The promise in the scripture is so appealing - to live in a place of undisturbed rest. Undisturbed. I love that word - I think of it in terms of my kids and when I'm in the tub. Don't know what it is about me being in the bath tub, but the minute they hear that water running, a little light goes off in their head and they will either begin to fight or need something. But make no mistake about it, if my kids are in the house and I am in the tub, I will be disturbed. And it is not only disturbing but frustrating as well. I find myself saying, "Is there no place of peace for me - not even the bath tub???"

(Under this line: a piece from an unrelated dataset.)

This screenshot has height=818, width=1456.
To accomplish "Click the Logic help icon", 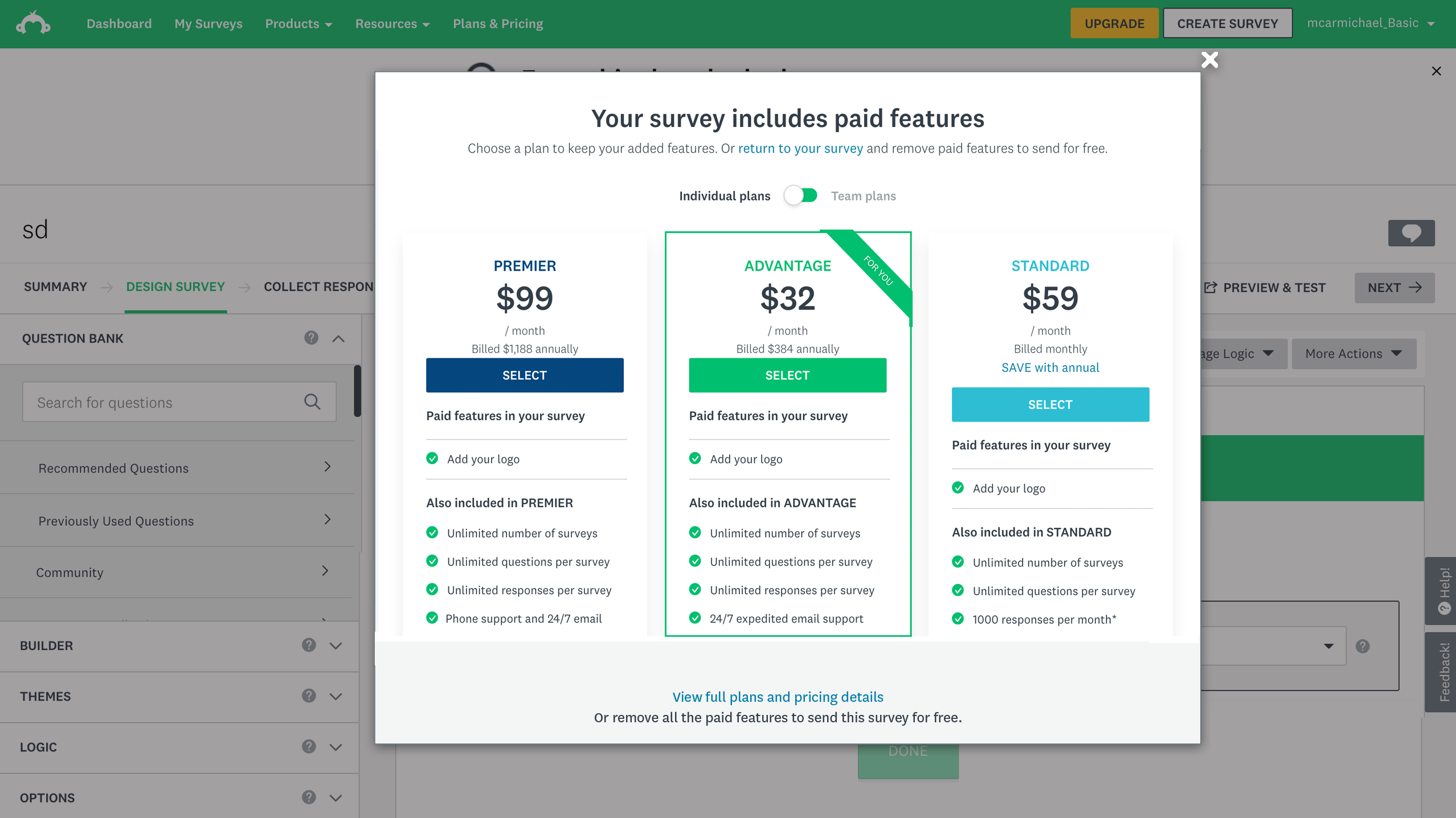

So I think about how nice the days are when I can bathe in silence. May sound silly to some, but that is the most peaceful time to me. There's nothing else going on. The bathroom is quiet, and I can just think about my day or whatever's going on and pray on things. I long for a quiet bath time. So when I read the words undisturbed places of rest it pulled my mind into a beautiful bathroom with a tub filled with warm water (almost hot, but not too hot) and silence. That's where my mind went. And to think that I can carry that place around with me in my heart forever and that's exactly the state of mind my Lord wants to give me - well, that thought is so exciting to me.